RECORD EXCERPTS:
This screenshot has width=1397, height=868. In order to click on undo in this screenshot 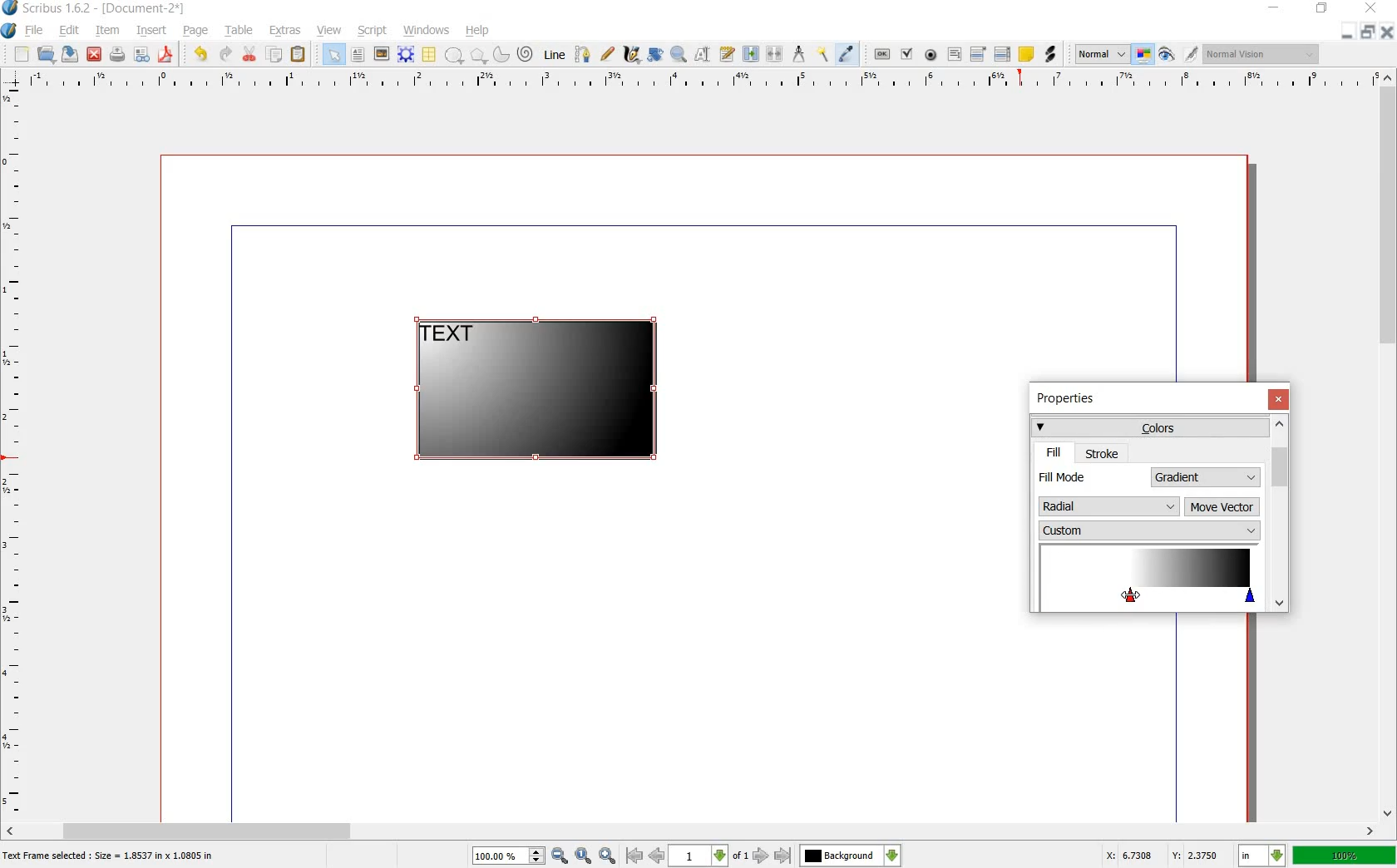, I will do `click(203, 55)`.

...

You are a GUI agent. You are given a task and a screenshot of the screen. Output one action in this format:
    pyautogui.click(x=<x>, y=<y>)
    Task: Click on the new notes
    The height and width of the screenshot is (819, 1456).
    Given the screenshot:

GIVEN REQUEST: Rewrite the records from the line containing "You are a GUI" through the line containing "The height and", changing "new notes" to "saved notes" and keeping everything else the same.

WRITTEN SOLUTION:
You are a GUI agent. You are given a task and a screenshot of the screen. Output one action in this format:
    pyautogui.click(x=<x>, y=<y>)
    Task: Click on the saved notes
    The height and width of the screenshot is (819, 1456).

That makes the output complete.